TRAVAIL DEMANDÉ:
a – Traduisez en anglais la phrase suivante du texte sur les infirmières au Liban : « Le président Alame a déclaré que l’Ordre des infirmiers du Liban s’efforçait d’améliorer la situation de la main-d’œuvre en incitant de nombreuses infirmières à la retraite à reprendre le travail. »
b – Répondez brièvement aux questions suivantes d’après le texte sur les infirmières au Liban.
(i) Avec qui le président Alame dit-il avoir discuté ?
(ii) Combien de personnes déplacées le Liban doit-il prendre en charge ?
(iii) Qu’ont fait de nombreux étudiants en soins infirmiers ?
c – Rédigez la suite du texte sur les infirmières au Liban, à partir de sa dernière phrase.

TEXTE PRÉSENTÉ:
┌──

Le président Alame a répondu : « Oui, c’est une préoccupation très importante. J’ai discuté avec de nombreux directeurs de soins infirmiers, et ils ont vraiment demandé à notre ordre d’élever la voix et de dire que nous avons besoin d’être au moins en sécurité dans nos installations pour pouvoir fournir des soins. Leurs infirmières partent, et je ne peux pas les blâmer, car elles ont beaucoup de personnes à charge et leurs familles ».
Catton a ajouté : « Les infirmières m’ont dit qu’elles avaient l’impression d’avoir perdu leur humanité, ce qui a un impact considérable sur leur santé mentale.
Au Liban, les infirmières travaillent actuellement soit en première ligne auprès des blessés, soit dans d’autres hôpitaux débordés par la charge de travail, soit dans des situations de santé primaire pour aider les 1,2 million de personnes déplacées, dont 300 000 dans des abris de fortune, auxquelles le Liban doit faire face.
Le président Alame a déclaré que l’Ordre des infirmiers du Liban s’efforçait d’améliorer la situation de la main-d’œuvre en incitant de nombreuses infirmières à la retraite à reprendre le travail. De plus, de nombreux étudiants en soins infirmiers ont interrompu leurs études pour travailler là où l’on a besoin d’eux.

└──

DONNÉES SOURCES:
┌──

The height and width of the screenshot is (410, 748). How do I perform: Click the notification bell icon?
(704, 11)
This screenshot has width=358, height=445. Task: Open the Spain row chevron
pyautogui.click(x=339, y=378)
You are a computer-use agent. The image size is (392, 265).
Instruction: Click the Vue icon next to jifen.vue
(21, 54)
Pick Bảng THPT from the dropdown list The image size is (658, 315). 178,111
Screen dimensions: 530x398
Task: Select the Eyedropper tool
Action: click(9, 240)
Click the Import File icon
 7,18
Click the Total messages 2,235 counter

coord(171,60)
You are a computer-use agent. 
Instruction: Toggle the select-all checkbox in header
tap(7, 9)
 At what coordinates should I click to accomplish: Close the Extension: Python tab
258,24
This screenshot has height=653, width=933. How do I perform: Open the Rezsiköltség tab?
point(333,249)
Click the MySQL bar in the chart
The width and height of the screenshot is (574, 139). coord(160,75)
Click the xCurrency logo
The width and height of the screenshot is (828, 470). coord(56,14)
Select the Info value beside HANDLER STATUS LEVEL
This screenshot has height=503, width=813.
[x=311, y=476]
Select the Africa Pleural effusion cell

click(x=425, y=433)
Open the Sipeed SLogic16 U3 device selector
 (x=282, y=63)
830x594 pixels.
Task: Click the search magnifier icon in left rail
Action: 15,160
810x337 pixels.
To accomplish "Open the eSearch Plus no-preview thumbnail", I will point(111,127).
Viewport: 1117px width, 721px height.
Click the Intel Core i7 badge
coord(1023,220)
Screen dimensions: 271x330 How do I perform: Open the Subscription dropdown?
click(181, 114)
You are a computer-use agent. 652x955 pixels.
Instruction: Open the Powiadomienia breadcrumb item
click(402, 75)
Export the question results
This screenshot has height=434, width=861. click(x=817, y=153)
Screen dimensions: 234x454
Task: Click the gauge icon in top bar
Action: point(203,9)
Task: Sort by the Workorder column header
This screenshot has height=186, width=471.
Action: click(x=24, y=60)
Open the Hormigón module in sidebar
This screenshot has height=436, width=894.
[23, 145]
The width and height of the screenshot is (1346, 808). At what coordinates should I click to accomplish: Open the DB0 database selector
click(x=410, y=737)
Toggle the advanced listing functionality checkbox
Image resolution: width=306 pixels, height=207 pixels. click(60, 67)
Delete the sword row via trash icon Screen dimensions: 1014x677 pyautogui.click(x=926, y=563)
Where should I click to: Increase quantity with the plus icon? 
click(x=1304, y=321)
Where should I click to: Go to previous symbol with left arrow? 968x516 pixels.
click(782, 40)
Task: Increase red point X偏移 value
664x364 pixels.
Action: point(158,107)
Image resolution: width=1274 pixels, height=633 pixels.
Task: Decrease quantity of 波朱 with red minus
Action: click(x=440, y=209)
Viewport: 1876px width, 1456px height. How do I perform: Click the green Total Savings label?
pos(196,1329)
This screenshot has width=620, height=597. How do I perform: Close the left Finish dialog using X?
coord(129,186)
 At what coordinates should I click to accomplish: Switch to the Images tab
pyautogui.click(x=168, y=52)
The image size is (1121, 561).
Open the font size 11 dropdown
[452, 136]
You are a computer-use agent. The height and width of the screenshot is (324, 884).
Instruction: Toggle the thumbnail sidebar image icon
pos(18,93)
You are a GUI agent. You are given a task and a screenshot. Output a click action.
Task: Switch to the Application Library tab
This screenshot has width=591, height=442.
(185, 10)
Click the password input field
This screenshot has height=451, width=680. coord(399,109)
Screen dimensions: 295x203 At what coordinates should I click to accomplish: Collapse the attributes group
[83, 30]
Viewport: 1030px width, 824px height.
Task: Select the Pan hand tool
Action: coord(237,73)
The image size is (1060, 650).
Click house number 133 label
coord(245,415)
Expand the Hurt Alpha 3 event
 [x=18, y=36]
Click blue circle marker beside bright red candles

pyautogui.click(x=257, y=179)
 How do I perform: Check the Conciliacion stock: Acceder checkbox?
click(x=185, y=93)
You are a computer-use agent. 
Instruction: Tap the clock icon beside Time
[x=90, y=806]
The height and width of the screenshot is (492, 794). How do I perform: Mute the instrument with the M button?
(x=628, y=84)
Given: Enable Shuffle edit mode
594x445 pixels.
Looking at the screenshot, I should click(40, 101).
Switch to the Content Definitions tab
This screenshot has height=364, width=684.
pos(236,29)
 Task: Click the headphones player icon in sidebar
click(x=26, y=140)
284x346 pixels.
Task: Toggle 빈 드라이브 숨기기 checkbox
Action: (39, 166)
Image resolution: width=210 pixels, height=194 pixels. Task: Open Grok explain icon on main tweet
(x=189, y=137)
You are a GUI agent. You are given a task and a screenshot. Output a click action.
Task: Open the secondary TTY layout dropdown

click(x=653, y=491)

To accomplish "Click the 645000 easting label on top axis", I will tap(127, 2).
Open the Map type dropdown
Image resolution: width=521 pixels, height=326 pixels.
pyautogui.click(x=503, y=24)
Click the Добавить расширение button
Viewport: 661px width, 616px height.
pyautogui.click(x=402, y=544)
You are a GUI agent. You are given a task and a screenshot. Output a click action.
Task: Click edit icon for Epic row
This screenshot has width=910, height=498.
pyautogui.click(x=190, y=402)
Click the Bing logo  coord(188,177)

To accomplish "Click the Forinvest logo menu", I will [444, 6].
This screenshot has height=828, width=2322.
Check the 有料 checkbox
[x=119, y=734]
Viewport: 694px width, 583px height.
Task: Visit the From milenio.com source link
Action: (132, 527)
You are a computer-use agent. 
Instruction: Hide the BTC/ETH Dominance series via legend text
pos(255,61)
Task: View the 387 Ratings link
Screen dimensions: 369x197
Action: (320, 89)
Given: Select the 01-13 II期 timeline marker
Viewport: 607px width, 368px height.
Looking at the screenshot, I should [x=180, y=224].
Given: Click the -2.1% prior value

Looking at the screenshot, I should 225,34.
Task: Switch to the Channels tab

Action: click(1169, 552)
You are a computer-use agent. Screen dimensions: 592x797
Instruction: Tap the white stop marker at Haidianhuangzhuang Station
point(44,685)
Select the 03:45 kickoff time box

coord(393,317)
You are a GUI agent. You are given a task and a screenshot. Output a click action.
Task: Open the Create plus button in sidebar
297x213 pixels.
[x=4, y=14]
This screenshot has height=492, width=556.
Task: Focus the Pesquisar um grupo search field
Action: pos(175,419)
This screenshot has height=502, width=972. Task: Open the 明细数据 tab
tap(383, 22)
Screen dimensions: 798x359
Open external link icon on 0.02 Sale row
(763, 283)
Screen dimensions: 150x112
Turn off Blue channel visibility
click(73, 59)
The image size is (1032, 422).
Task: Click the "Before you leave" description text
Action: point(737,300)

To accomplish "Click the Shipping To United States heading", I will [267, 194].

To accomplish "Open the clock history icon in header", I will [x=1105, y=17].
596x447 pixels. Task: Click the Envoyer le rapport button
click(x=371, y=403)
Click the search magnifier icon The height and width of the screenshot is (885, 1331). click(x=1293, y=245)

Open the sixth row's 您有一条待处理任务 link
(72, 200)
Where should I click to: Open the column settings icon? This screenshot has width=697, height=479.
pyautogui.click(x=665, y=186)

└──

RÉPONSES:
a – President Alame stated that the Order of Nurses in Lebanon was working to improve the workforce situation by encouraging many retired nurses to return to work.

b –
(i) Avec de nombreux directeurs de soins infirmiers.
(ii) 1,2 million de personnes, dont 300 000 dans des abris de fortune.
(iii) Ils ont interrompu leurs études pour travailler là où l’on a besoin d’eux.

c –
« Nos infirmières sont débordées. Nous les épuisons toutes, mais je crois qu’elles sont là les unes pour les autres. Nous sommes là pour nos concitoyens afin de leur fournir les meilleurs soins de santé possibles. Comme toujours, les infirmières le font.
Catton a déclaré que le CII estime que plus de 1 000 infirmières et autres travailleurs de la santé ont été tués dans les zones de conflit au cours des deux ou trois dernières années. Il demande au président Alame comment les infirmières font face à la mort tragique de leurs collègues.
Le président Alame répond qu’au Liban, ce nombre est en augmentation : « Nous avons plus de 120 travailleurs de la santé martyrs, plus de 230 blessés. Nous avons 11 hôpitaux directement visés, des ambulances, des camions de pompiers. Si nous n’avons pas d’outils, si nous n’avons pas nos hôpitaux ou nos institutions, comment pouvons-nous fournir des soins de qualité ?
Nous craignons vraiment que la situation ne s’aggrave. Nous craignons que nos établissements de santé restent pris pour cible. Nous craignons de perdre les infirmières qui nous restent, nous craignons que le nombre d’inscriptions à la profession d’infirmière ne diminue, compte tenu de toutes les difficultés auxquelles les infirmières sont confrontées.
J’espère que cette situation prendra fin – la paix est vraiment nécessaire. Les solutions politiques ou autres sont les meilleures pour résoudre quoi que ce soit. Mettons fin à la guerre. Mettons fin à tout type de violence. Respectons toutes les lois internationales. Restons fidèles à l’humanité.
Nous devons vraiment travailler à un avenir meilleur et à une meilleure santé pour tous. Vous savez, la paix est une nécessité pour tout le monde, pour tous les pays, pour toutes les nations. Obtenons la santé pour tous et une situation pacifique ».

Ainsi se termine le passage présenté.